September 16, 2017 4:00 PM

New Research Aims to Better Counsel Parents of Babies Born with Lung Lesions

Two analyses revealed widely varying treatments — and outcomes — for children with congenital lung malformations.

When babies are born with a lesion in their lungs, as 1 in 3,000 are, parents and doctors face a difficult decision: Do they surgically remove the malformation at birth, or wait until the child is older?

Now, researchers across different hospitals are coming together to study the safety, risks and long-term outcomes of treatment for such lesions, which are most often prenatally diagnosed at the routine 20-week ultrasound.

Michigan Medicine researchers presented new findings in two abstracts at the American Academy of Pediatrics National Conference & Exhibition that provide more insight into how differently hospitals approach treatment for newborns with lung abnormalities and which risks surgeons and families should weigh.

Lung malformations may lead to chest infections, pneumonia, asthma, breathing problems or even become malignant.

But patients with smaller lesions may never experience any symptoms at all.

“Fetal management and surgical treatment of patients with suspected congenital lung malformations has evolved greatly over the past 15 years, and centers across the country take different approaches to care,” says Shaun Kunisaki, M.D., pediatric surgeon at University of Michigan C.S. Mott Children’s Hospital.

“There is a great gap in evidence in the field. We are trying to better understand how each center is managing these cases, what age they are most likely to recommend surgery, what minimally invasive techniques are used and general complication rates.

“Ultimately, our goal is to have the best information available as we counsel families about surgery risks, recovery, long-term complications and outcomes for babies with this condition.”

Weighing surgery’s risks

The first abstract included data on 521 patients with congenital lung lesions treated at 11 Midwest children’s hospitals between 2009 and 2015.

“We found substantial variations in how hospitals manage care for infants with lung lesions, but overall, the risk of death from these surgeries was low,” Kunisaki says of the patients, who were tracked through the recently established Midwest Pediatric Surgery Consortium.

Among patients:

  • 58 (11 percent) had lesions surgically removed as newborns

  • 328 (63 percent) had surgery between 1 and 12 months

  • 131 (25 percent) had operations after turning 1

There were postoperative complications in 19 percent of cases, cancerous tumors identified in 2 percent and two deaths.

Kunisaki notes that one of the greatest concerns that may persuade surgeons and families to immediately resect the lesion is that it may be malignant. Of lesions diagnosed after birth, 5 to 8 percent were found to be cancerous.
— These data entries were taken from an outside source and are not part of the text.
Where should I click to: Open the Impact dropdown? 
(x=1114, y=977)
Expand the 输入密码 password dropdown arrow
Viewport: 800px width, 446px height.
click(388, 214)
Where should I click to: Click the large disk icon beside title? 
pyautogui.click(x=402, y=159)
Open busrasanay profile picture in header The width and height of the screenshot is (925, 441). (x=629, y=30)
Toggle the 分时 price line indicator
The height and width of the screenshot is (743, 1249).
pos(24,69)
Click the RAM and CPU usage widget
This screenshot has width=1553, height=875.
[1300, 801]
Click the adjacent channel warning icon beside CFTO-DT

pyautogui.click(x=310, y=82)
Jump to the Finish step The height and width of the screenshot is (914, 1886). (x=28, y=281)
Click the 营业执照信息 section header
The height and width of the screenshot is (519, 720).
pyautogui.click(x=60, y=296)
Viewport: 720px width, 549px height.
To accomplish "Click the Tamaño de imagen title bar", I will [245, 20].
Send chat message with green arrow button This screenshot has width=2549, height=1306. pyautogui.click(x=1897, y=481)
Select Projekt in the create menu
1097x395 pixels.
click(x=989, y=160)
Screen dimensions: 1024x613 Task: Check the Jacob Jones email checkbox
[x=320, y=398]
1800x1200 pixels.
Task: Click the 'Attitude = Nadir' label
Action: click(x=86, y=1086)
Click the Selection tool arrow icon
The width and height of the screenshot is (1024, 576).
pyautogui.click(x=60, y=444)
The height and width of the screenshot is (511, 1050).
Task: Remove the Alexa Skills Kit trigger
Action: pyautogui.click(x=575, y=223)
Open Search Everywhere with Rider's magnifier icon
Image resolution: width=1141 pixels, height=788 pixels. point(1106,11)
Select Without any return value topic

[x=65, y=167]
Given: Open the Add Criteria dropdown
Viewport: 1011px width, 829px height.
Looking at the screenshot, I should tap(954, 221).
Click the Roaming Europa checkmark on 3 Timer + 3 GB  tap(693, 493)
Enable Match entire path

“Sometimes we can detect that it’s cancerous but other times, we can’t,” he says. “Surgeons should balance surgery risks against the risk that lesions may be malignant. Future studies will look at what the cancer risk is and develop evidence-based guidelines to take the best care of this patient population.”

"Surgeons should balance surgery risks against the risk that lesions may be malignant. Future studies will look at what the cancer risk is and develop evidence-based guidelines to take the best care of this patient population."
Shaun Kunisaki, M.D.

Treating nonsymptomatic lesions

The second abstract at the AAP meeting tackles nonoperative management of lung lesions that have no symptoms.

“Many babies are born with small lesions that don’t cause any symptoms at all,” Kunisaki says. “The question is whether it should be removed or watched.

“We are asking parents to do lung surgery on their infants when half of them may never have a health issue — we wanted to find out if we were subjecting children to surgery that’s essentially not necessary and whether there may be alternatives to caring for them.”

The study looked at 39 cases at one hospital and found that postponing surgery until a child is older is safe, but waiting may come with a risk of developing an infection.

A third of lesions were later removed when the child turned around 5 years old without any complications. Another third later evolved into infections or lung problems that needed to be managed.

“This preliminary data suggests that nonoperative management of selected small lung malformations may be a viable alternative to surgery,” says Michigan pediatric fellow and researcher Cory Criss, M.D., who presented the second abstract.

“However, roughly one-third of these highly selected patients eventually developed pneumonia or pulmonary-related symptoms requiring surgery. Further studies are needed to understand how lung malformations evolve and how treatment affects long term outcomes.”